(Extracted text):
Doro wat is a peppery, spicy stew from Ethiopia. I first came across it when I was living in Northern Kenya near the Ethiopian border and always looked forward to opportunities to enjoy a serving of doro wat. Traditionally, goat is used as the protein in this dish; however, we prefer to keep it vegetarian and the Indian cheese – paneer works very well.
I have been making it for many years and, over that time, it has changed, almost beyond recognition. To paraphrase the late, great Douglas Adams, what appears below is almost entirely, but not completely, unlike the original doro wat.
It uses mushrooms. Many people have said to me that they “don’t like mushrooms” but then eat my version of doro wat and change their minds – so please ‘give it a go’. It also uses chilli… this is variable; I would put some in as it wouldn’t be spicy without it – but if you are worried, only put in very little.
Ingredients
- 70g Butter
- 2 large or 3 medium onions (chopped)
- 1 teaspoon garlic salt
- 1 teaspoon crushed chilli (more or less)
- 3/4 teaspoon crushed pepper
- 140g tomato puree
- 400g mushrooms
- 200g paneer cheese (or other protein)
Start by melting the butter in a pan and chopping the onions.

(Exercises to complete):
1. In the doro wat recipe, which protein is traditionally used in the dish?
2. Output the doro wat recipe word for word, everything from "- 1 teaspoon garlic" down to "chopping the onions.".
None of the tasks need the listing.

(Dataset section):
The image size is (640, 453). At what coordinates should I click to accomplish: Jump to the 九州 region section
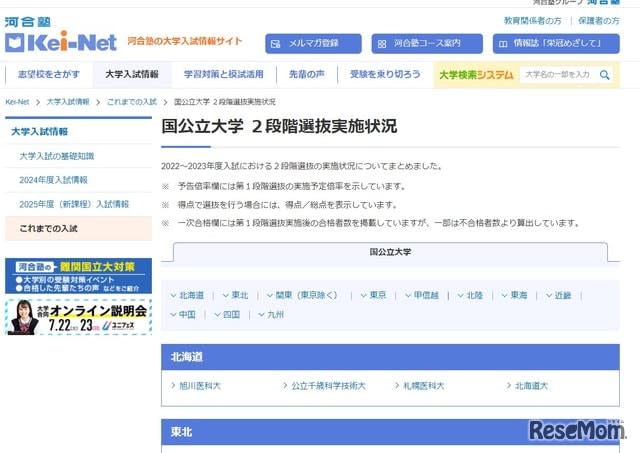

(Written responses):
1. Goat.

2.
- 1 teaspoon garlic salt
- 1 teaspoon crushed chilli (more or less)
- 3/4 teaspoon crushed pepper
- 140g tomato puree
- 400g mushrooms
- 200g paneer cheese (or other protein)
Start by melting the butter in a pan and chopping the onions.